まず、前場所請負人阿部屋の扱い方がある。漁業を直接改変しない方針にそい、これまで阿部屋が漁獲してきた引場をすべてそのまま割り渡したから、イシカリ最大の、しかも好条件の引場を占める出稼人に転身した。次に、改革時すでに出稼人としてイシカリに引場を持っていた山田文右衛門、瀬川屋孫兵衛、梶浦屋五三郎の三人にも既得権をすべて認め、従来の引場をそのまま割り渡し、さらに川筋に希望の個所を認めた。 イシカリ改革の大きなねらいは、場所の閉鎖性を打破し、出稼人を受け入れ、生産活動を高めることにあったから、新漁場の開発を望む者へは逐次割渡しを行った。
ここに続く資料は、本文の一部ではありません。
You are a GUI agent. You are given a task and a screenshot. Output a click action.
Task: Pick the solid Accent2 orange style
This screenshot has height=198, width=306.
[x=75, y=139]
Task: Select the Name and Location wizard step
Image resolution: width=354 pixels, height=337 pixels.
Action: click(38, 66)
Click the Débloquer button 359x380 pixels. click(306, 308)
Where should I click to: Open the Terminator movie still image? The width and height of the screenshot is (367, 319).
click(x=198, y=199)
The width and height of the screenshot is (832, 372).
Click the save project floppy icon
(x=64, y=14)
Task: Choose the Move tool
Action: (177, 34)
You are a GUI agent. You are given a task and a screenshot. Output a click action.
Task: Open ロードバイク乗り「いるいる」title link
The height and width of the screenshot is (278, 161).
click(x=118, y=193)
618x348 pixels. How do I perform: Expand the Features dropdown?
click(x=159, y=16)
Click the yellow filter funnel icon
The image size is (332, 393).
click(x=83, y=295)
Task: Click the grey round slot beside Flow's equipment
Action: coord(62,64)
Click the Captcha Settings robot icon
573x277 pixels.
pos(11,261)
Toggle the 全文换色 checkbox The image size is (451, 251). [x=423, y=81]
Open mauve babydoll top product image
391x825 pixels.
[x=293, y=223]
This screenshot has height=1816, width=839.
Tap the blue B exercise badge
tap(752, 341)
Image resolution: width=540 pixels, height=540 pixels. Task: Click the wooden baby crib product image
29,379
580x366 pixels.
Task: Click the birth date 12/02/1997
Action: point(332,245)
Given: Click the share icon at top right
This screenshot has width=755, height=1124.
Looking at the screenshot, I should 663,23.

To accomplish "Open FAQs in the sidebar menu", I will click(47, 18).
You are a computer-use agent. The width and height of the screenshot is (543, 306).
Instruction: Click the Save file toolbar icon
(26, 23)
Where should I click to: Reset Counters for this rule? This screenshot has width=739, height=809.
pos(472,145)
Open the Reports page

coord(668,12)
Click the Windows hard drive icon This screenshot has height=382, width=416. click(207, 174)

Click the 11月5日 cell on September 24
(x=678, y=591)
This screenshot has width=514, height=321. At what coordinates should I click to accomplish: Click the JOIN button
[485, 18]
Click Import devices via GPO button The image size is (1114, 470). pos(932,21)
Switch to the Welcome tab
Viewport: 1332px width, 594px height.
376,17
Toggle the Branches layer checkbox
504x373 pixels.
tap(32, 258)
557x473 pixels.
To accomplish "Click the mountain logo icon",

とはいえ好条件の個所は阿部屋と山田にほとんどおさえられていたから、簡単に引場を手に入れることができたのではない。既得権の中に新出稼人が割り込むにはねばり強い交渉が必要だった。こうして安政五年、新たにイシカリで鮭引場を得た者は一二人をかぞえる(図1によると三国屋、吉太郎、与助もこの年から引場を持ったようだが、他の史料で確認できないので、とりあえずはのぞいた)。これに既得権の継続者四人を加えると、改革元年は一六人の鮭網経営主が誕生したわけである。これらの人を一般の出稼永住者とわけて、網持出稼人と呼ぶことにする。翌六年の状況をみると、吉五郎と弥右衛門が早くも網持出稼人から名を消す。資金の乏しい者が引場を経営するのは容易でないことがうかがえる。かわって八人が新たに参入し、前年から続けた一四人の仲間に加わったから、この年は二二人が網持出稼人で、改革時の主な顔ぶれがそろったとみてよい。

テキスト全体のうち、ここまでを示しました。